Mas, não obstante, o sentimento mais amplo – de dor, de completa ambiguidade ética – que se extrai e que ecoa desse contundente jogo de imagens faz as falhas perdoáveis. Chamados a compartilhar o estilhaçamento da moral, das crenças e dos princípios éticos do protagonista, somos confrontados com nossa própria certeza do que sejam os limites e o quanto eles podem ser alargados em determinadas circunstâncias.
E a imagem final, que coloca o World Trade Center - com a discrição que Martin Scorcese em “Gangues de Nova Yorque” não teve -, ao fundo, faz arder em qualquer espectador, independente de suas crenças religiosas ou da história antepassada de sua gente, as chagas de uma ferida tão dolorosa quanto insolucionável.
Por fim, “Paradise Now”, dirigido pelo palestino Hany Abu-Assad, é, da trinca, o filme que melhor articula interior e exterior, (micro) conflitos pessoais com (macro) conflitos repartidos. Na improvável situação de se acompanhar as horas finais de dois palestinos convocados a morrem como homens-bomba, o espectador se descobre estupefacto em perceber a real dimensão e a dura realidade desse chamado.
E isso acontece de forma ainda mais impressionante porque Abu-Assad jamais espetaculariza sua história. Trata-se, portanto, de questões literalmente definitivas, entre vida e morte e das forças e caminhos que regem uma e outra, por escolha ou imposição, tratadas de forma próxima e direta, sem arroubos mas com o suficiente e bem medido estofo dramático.
“Paradise Now” é um grande filme, que traz a História e o Humano para uma situação-limite e a retrata de forma desconcertantemente sincera. Desse trio, é o que joga luz e alça ao protagonismo a questão palestina, mas também o que melhor compreende a inexorabilidade dessa permanente luta. E isso, curiosamente, por não tentar articular discursos, preferindo expor dramas com a devida dignidade narrativa.

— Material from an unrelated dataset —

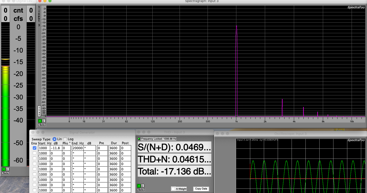Image resolution: width=367 pixels, height=193 pixels.
Task: Select the Log sweep type
Action: coord(65,139)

É provável que o tempo transforme a visão que se tem desses três filmes. Hoje, no entanto, é importante e recompensador vê-los, para concordar, discordar, tomar ou não partido. Mas também para participar de 3 diferentes e instigantes experiências cinematográficas, que dão ao intelecto e à emoção muito com o que se ocupar.
PS: Não é só em temática que esses filmes são irmãos legítimos. A atriz Hiam Abbass, em participações que diferem em tamanho e importância, está curiosamente presente em todos eles, solidificando ainda mais o elo.